Any expats out there living in the general area of Rimini, Cesena, or Forli?


----------



## simonwhitnall

Hey There,

I'm an expat living about 45 mins from Rimini. Macerata feltria.


----------



## Kats

I am in Ravenna


----------



## Vivalavita

Hello! My name is Jasmine and have recently moved to the Cesena area. Are there any expats in the area?


----------



## PaoC

Hello Jasmine. Do you have kids? I'll move to Cesena and looking for a good school at the moment.

Paola


----------



## Bex33

California said:


> Any expats out there living in the general area of Rimini, Cesena, or Forli?

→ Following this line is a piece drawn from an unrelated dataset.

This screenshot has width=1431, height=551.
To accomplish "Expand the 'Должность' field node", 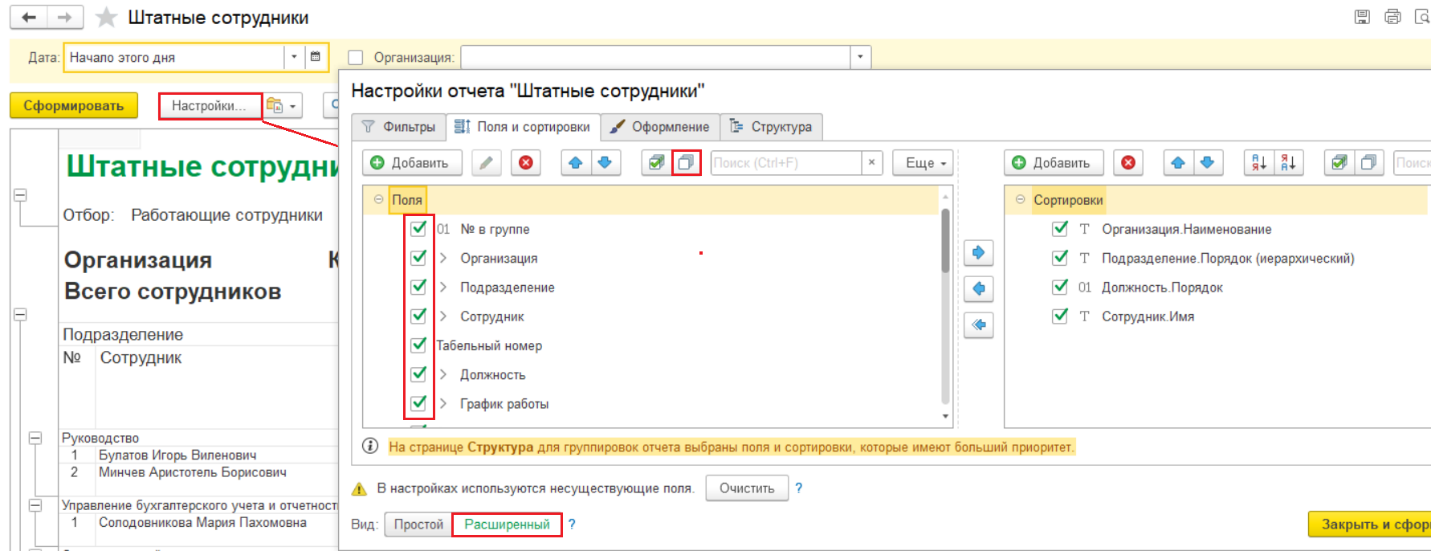I will point(443,375).
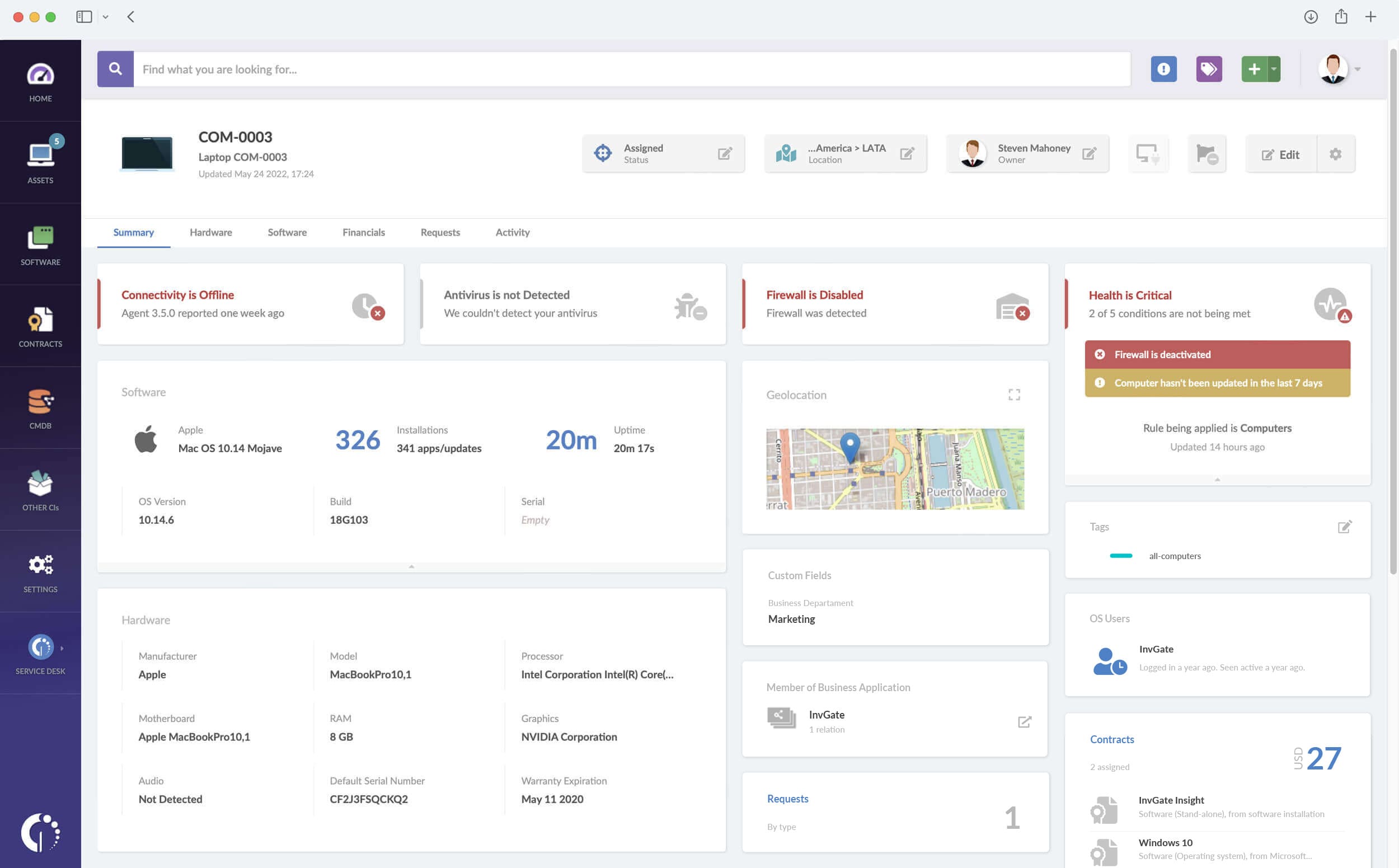Select the Activity tab
Screen dimensions: 1399x868
click(512, 232)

I'm an American living in Rimini


----------



## Mimi S

Bex33 said:


> I'm an American living in Rimini


Hi Bex, do you still live in Rimini? I am American as well, though have lived for a long time in Europe, and I now live in Cesena with my husband.Would you like to meet up?


----------



## kelsey.raven

Mimi S said:


> Hi Bex, do you still live in Rimini? I am American as well, though have lived for a long time in Europe, and I now live in Cesena with my husband.Would you like to meet up?


 Hi Mimi, I’m an American who just moved to Cesena! My name is Kelsey, how are you liking living here?


----------